**WHAT THE TASK REQUIRES**
All of the data goes into your copy exactly as written. Images do not.

Pixel coordinate grounding data
::::::

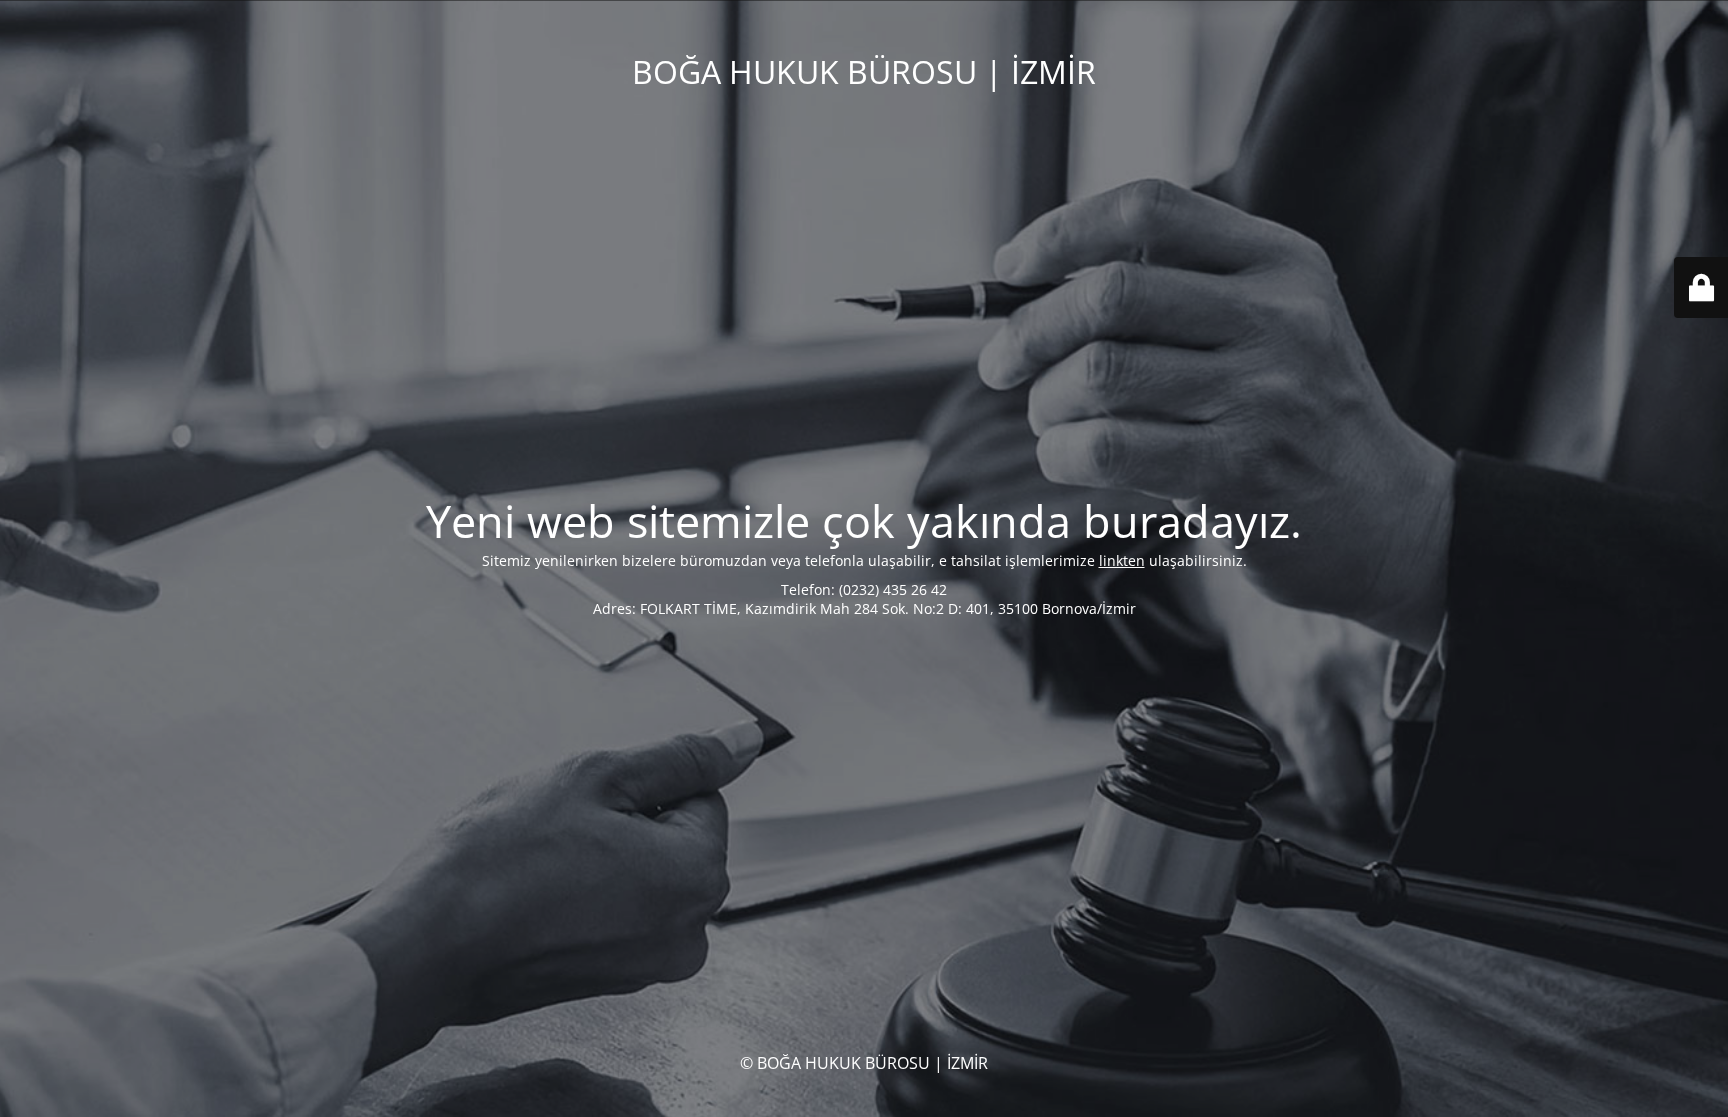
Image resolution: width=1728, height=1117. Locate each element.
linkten (1122, 560)
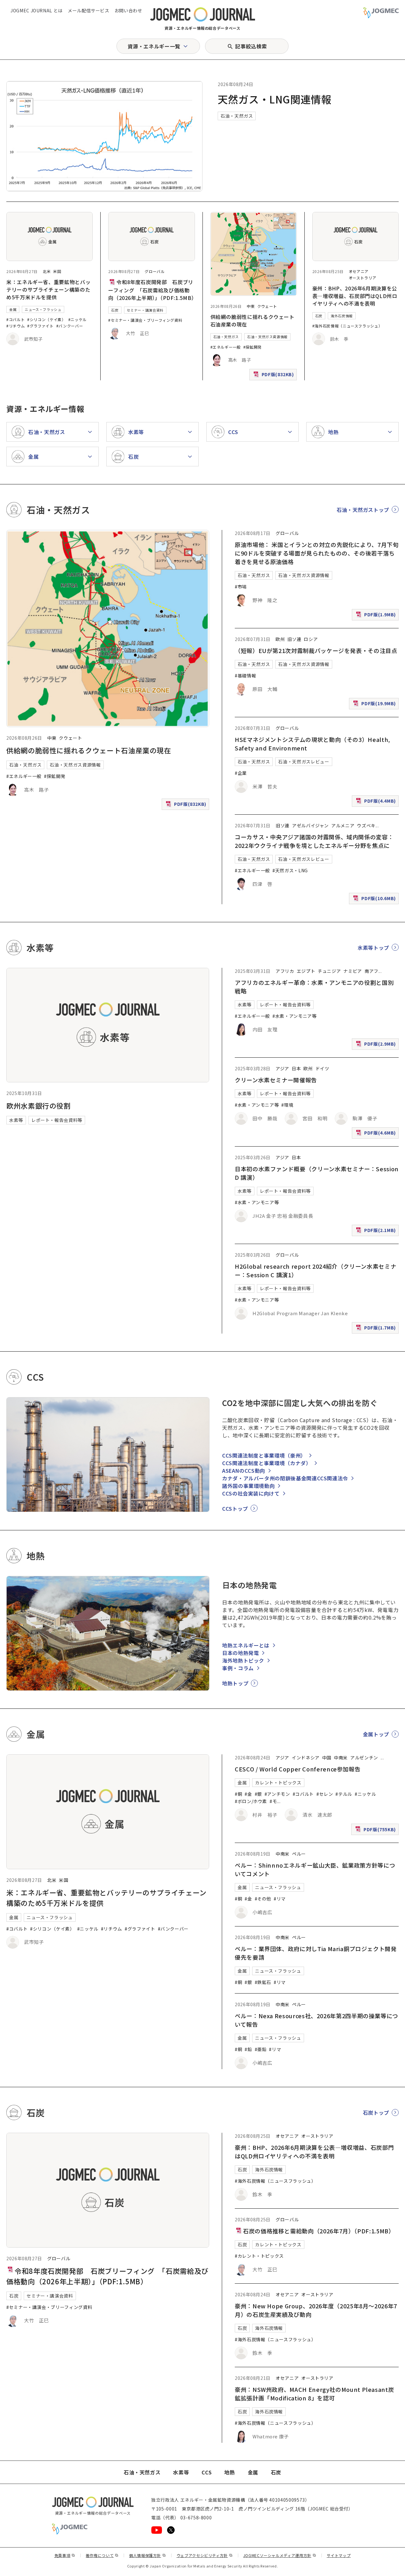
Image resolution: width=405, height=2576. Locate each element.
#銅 (238, 1794)
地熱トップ (235, 1683)
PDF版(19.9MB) (375, 704)
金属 (12, 309)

::::::

**ANSWER SECTION**
Image resolution: width=1728, height=1117. Locate each element.
linkten (1122, 560)
Image resolution: width=405, height=2576. Locate each element.
#銅 (238, 1794)
地熱トップ (235, 1683)
PDF版(19.9MB) (375, 704)
金属 (12, 309)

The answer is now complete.